Exercices:
[A] Traduisez en anglais cette phrase de l'extrait sur la sécheresse et l'assurance des catastrophes naturelles : « Le record absolu du coût de la sécheresse a été atteint l'an dernier : 3,5 milliards d'euros. »
[B] Écrivez la suite de l'extrait sur le coût de la sécheresse pour le régime des catastrophes naturelles, à partir de sa dernière phrase.

Aujourd'hui, un assuré ne peut prétendre à une indemnisation de son assureur en cas de sinistre « RGA » que si l'habitation se trouve en zone déclarée en « catastrophe naturelle ». La procédure est longue, en moyenne trois ans entre la première déclaration de sinistre et la réparation ou la mise en œuvre de la solution retenue par les experts. Et encore, face à la hausse de fréquence des sinistres liés à des catastrophes naturelles, les pouvoirs publics ont significativement accéléré les procédures de reconnaissance par arrêté ministériel au profit de la commune touchée par l'événement climatique.

 60% des sinistres Cat Nat

« Le monde a changé à partir de 2016 », observe Edouard Vieillefond, directeur général de la CCR, qui joue un rôle de réassurance dans le régime public-privé d'assurance des catastrophes naturelles (« Cat Nat »). C'est là que la sécheresse est devenue le risque principal, et de très loin. Et pour cause, il représente depuis cinq ans, 60% de la sinistralité toutes catastrophes naturelles confondues.

Une explosion des chiffres qui montre d'ailleurs, s'il en était besoin, la réalité du réchauffement climatique. Le record absolu du coût de la sécheresse a été atteint l'an dernier : 3,5 milliards d'euros. Une facture essentiellement liée au risque RGA qui touche les maisons individuelles, surtout celles construites dans les années 1980 et 1990, aux fondations plus légères (moins de 1,5 mètre). Le risque RGA n'a d'ailleurs intégré le régime Cat Nat qu'en 1989.

Le chiffre de 2022 est ainsi largement supérieur aux précédents records de 2003 (2,05 milliards) et de 2018 (1,9 milliard). A date, selon les estimations de la CCR, les dégâts causés aux maisons individuelles par la sécheresse en 2023 devraient approcher les 900 millions d'euros, dans une fourchette comprise entre 750 millions et un milliard d'euros.

« Par rapport à la normale, par rapport aux ressources du régime (Cat Nat) et par rapport à ce que devrait être un total de sinistres sur une année, c'est déjà important », s'alarme Edouard Vieillefond.

1,5 milliard d'euros par an à l'horizon 2050

Sur la base des scénarios du GIEC, la nouvelle étude de la CCR sur l'impact du changement climatique, table, pour un scénario intermédiaire (entre le « pire » et le « moins pire ») sur un coût annuel de la sécheresse de l'ordre de 1,5 milliard à l'horizon 2050. Ce chiffre représente milliard d'euros supplémentaire par an par rapport au scénario du Climat 2000, du « fait de l'aléa et de l'évolution des enjeux assurés », comme le taux d'acceptation élevé (74% en 2022) des demandes d'arrêtés Cat Nat.

Données fournies:
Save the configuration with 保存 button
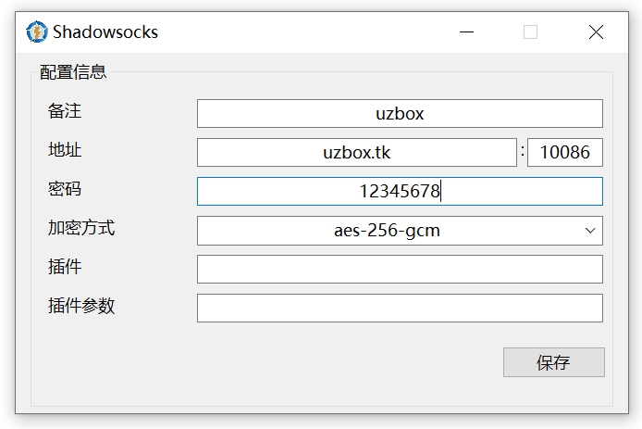 coord(553,362)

Réponses aux exercices:
[A] The all-time record for the cost of drought was reached last year: 3.5 billion euros.

[B]
Cette explosion du coût est non seulement liée à la multiplication des épisodes de sécheresse, mais aussi à un phénomène qui touche désormais une bonne moitié du territoire. Ainsi, depuis 2016, la sinistralité, qui était auparavant concentrée sur le « croissant argileux » (le Sud -Ouest), s'étend aux régions Grand-Est, Bourgogne-Franche-Comté et Auvergne-Rhône-Alpes. Ces trois régions concentrent désormais 60% des communes reconnues Cat Nat pour la première fois.

Ces montants, qui montent en flèche, posent bien sûr la question de l'équilibre financier du régime Cat Nat, financé par une surprime de 12% sur les contrats d'assurance habitation, soit en moyenne 25 euros par an et par foyer. Franck Le Vallois, directeur général de France Assureurs, est favorable à une augmentation de 18% de cette surprime pour faire face à la montée en puissance des risques climatiques.

Un sujet sensible à l'heure où le gouvernement s'est engagé à lutter contre les hausses de prix. Le rapport du député Vincent Ledoux, qui vise à améliorer la prise en charge des sinistrés RGA, reconnaît qu'il faut améliorer le financement. En revanche, il renvoie cette question à la mission sur « l'assurabilité des risques climatiques ». Pour rappel, elle a été lancée par les ministères de l'Economie et de la Transition écologique. Ses conclusions sont attendues d'ici la fin de l'année.

« Au-delà de la question du financement, il y a dans ce rapport fouillé beaucoup de propositions d'amélioration. La difficulté, c'est qu'on ne peut pas changer les critères tous les ans alors que nous avons besoin de stabilité », commente Franck Le Vallois.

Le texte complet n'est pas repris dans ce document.